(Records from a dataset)
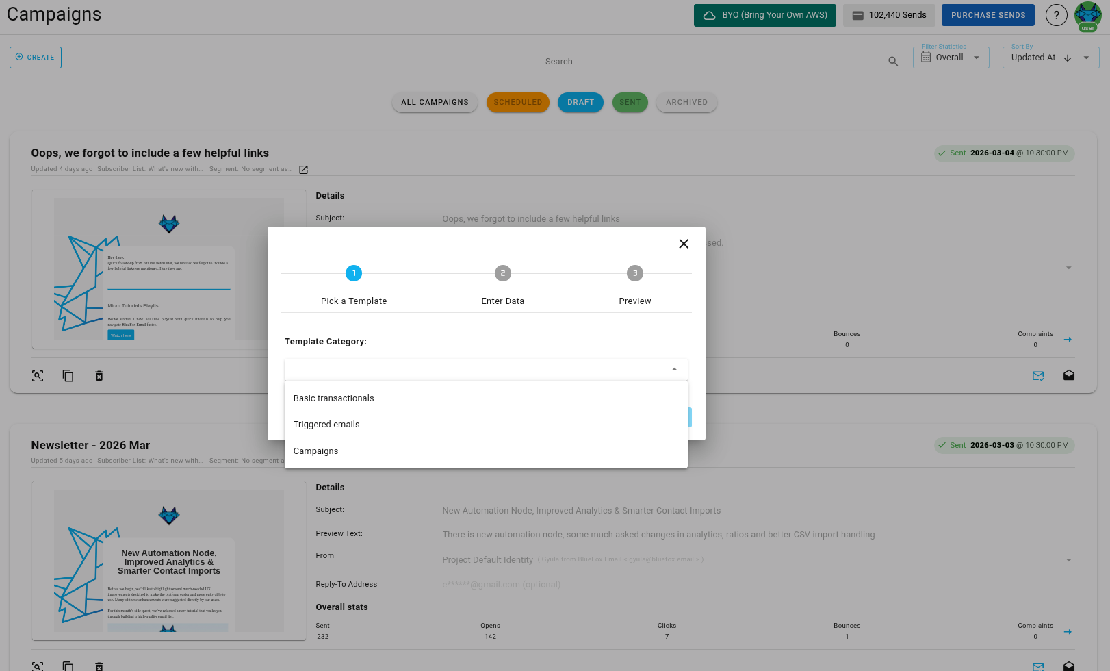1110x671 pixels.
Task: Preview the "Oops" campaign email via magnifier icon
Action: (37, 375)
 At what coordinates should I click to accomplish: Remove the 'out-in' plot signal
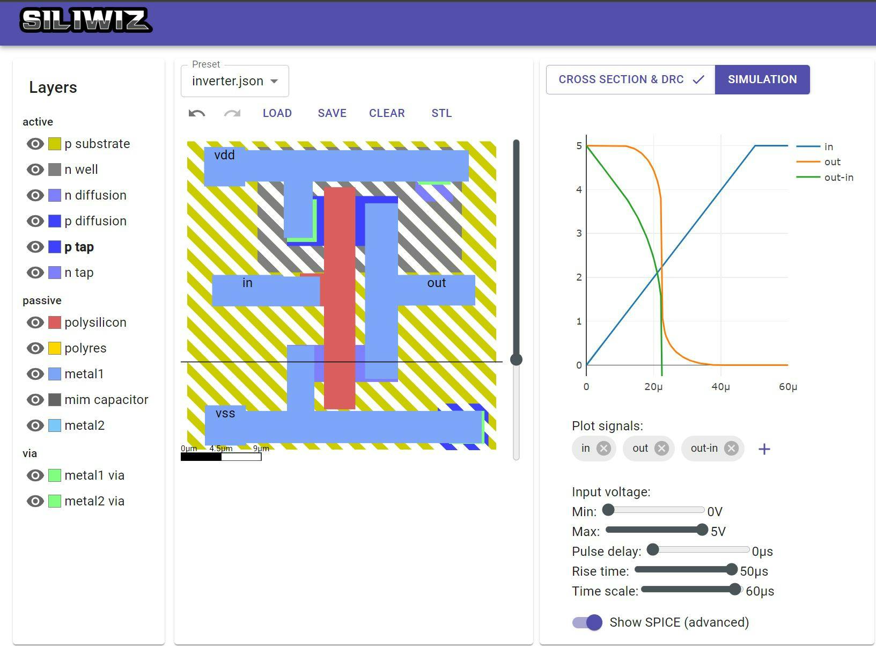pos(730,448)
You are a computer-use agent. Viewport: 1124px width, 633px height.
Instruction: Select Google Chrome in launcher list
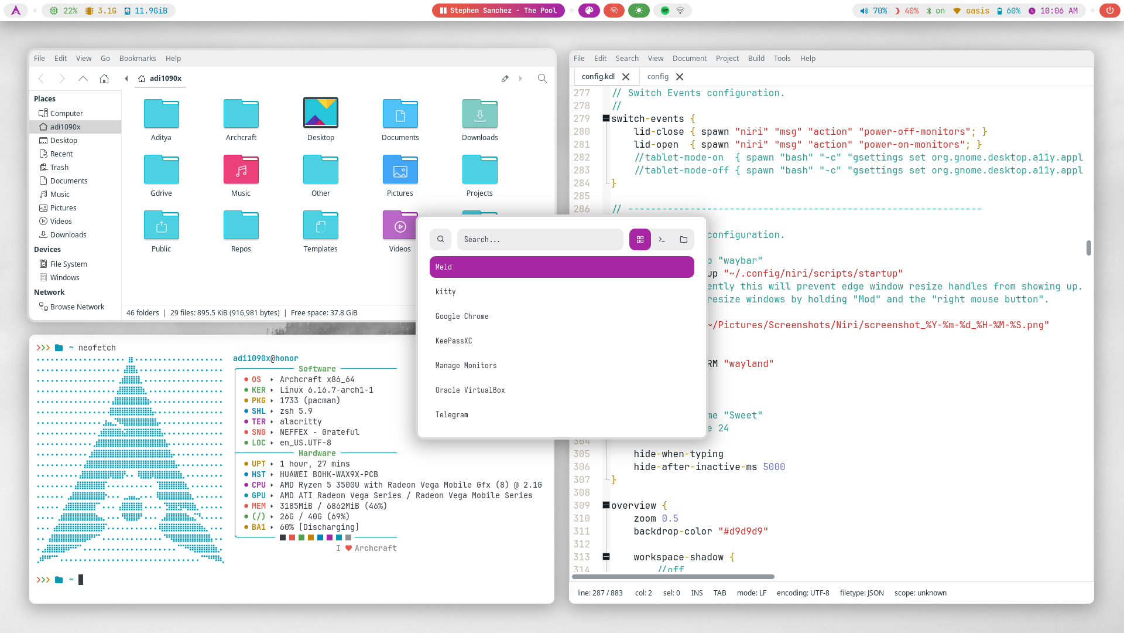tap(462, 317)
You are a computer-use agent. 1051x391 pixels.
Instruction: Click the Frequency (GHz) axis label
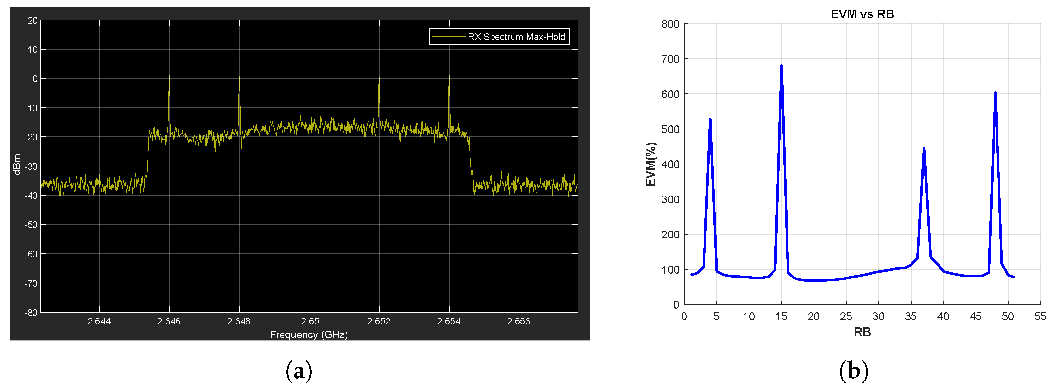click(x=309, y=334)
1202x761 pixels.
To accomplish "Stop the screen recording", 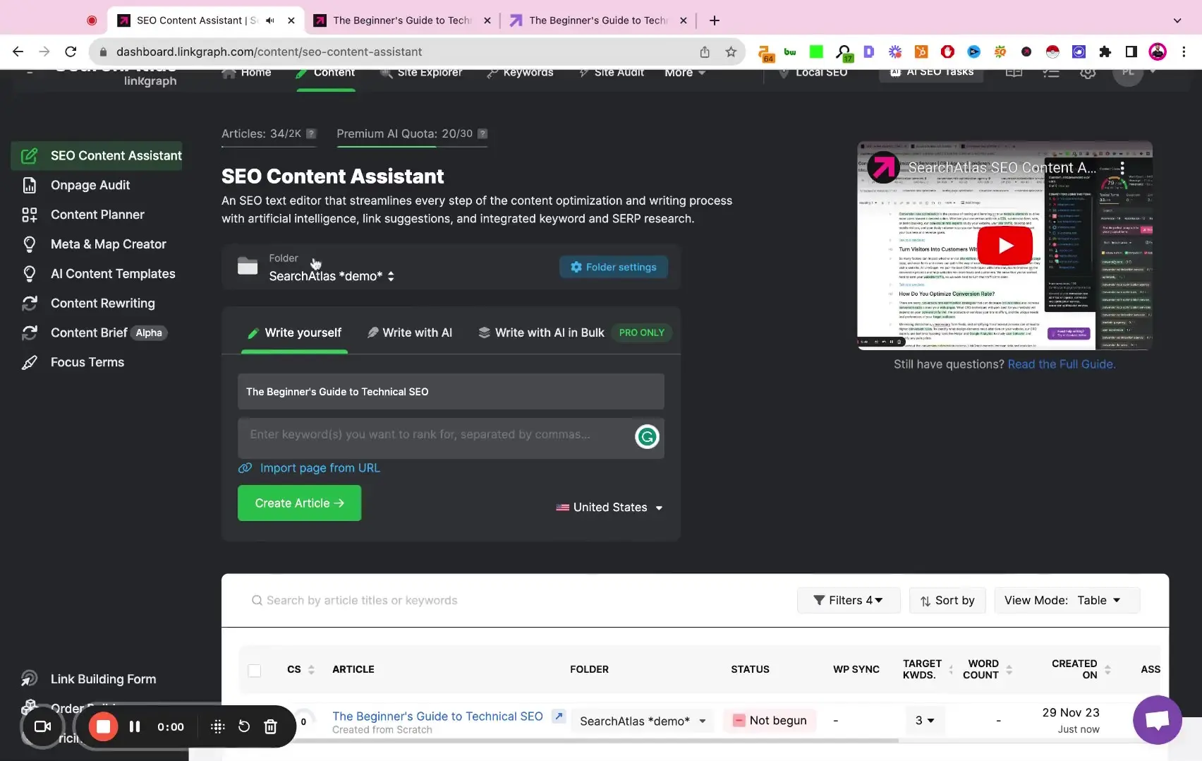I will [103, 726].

Task requirements -> Answer with one number only, the count of lines in the entries above that hold the string "computer".

Task response -> 2